Entries shown START

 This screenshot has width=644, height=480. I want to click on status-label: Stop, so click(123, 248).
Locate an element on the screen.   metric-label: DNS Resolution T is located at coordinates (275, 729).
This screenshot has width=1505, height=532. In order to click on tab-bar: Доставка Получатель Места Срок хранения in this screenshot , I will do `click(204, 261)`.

Entries shown END
Entries shown START

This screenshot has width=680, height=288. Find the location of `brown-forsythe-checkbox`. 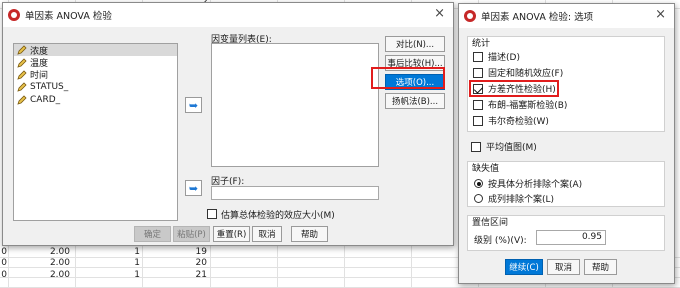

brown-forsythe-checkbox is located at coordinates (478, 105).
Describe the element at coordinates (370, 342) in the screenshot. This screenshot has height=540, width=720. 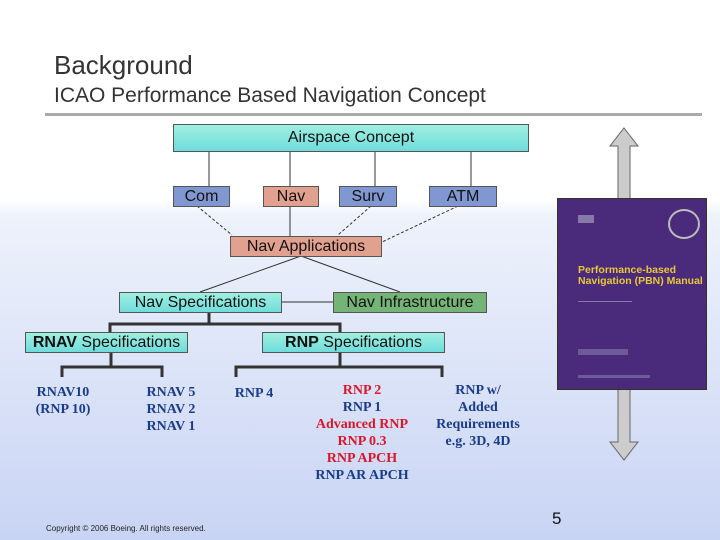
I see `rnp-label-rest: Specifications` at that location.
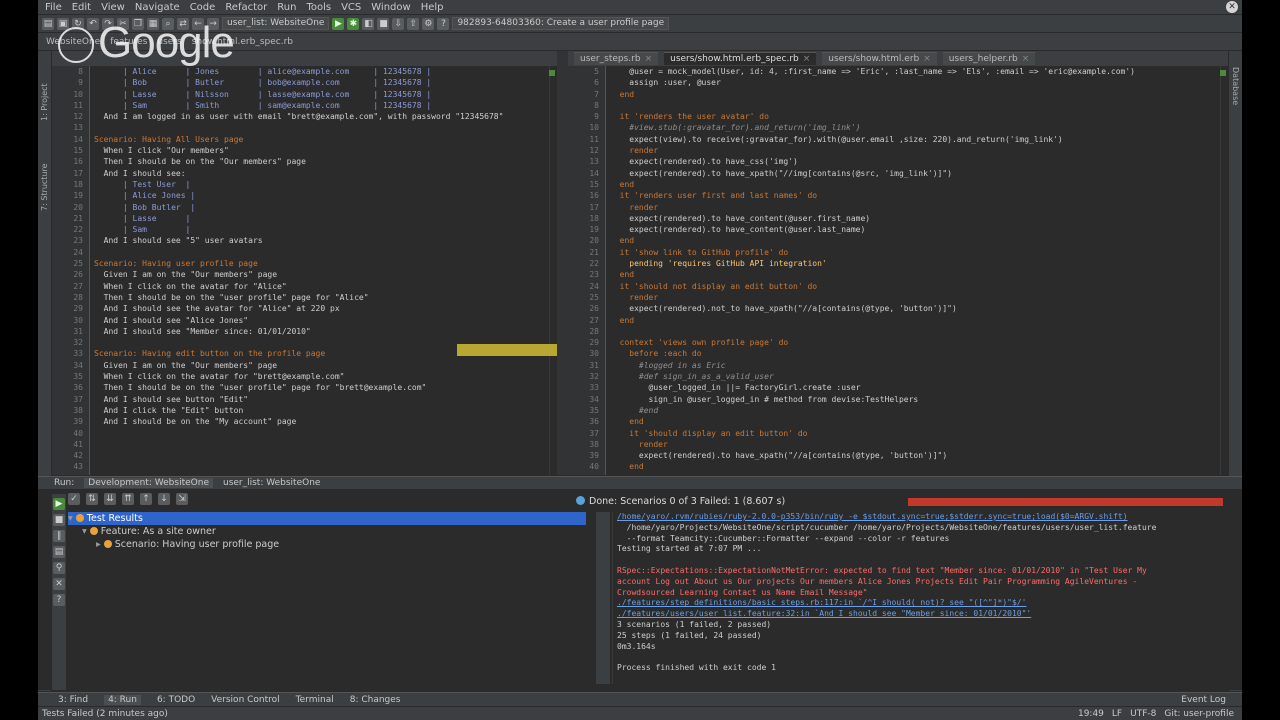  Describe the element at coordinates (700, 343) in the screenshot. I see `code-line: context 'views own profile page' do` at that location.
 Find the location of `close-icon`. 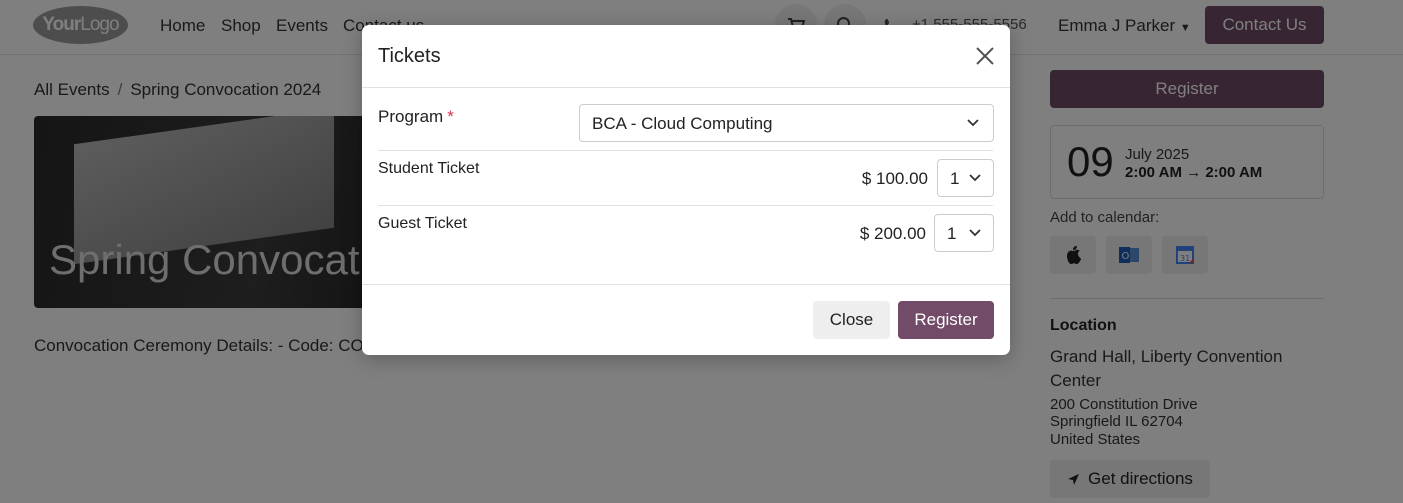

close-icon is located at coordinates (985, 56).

Entries shown END

### To-do item:
Can you copy out, word for word, the lines of the listing above, starting with the line that contains "This screenshot has width=644, height=480." and continuing through the line that contains "This screenshot has width=1505, height=532."?

### Response box:
 This screenshot has width=644, height=480. I want to click on status-label: Stop, so click(123, 248).
Locate an element on the screen.   metric-label: DNS Resolution T is located at coordinates (275, 729).
This screenshot has width=1505, height=532. In order to click on tab-bar: Доставка Получатель Места Срок хранения in this screenshot , I will do `click(204, 261)`.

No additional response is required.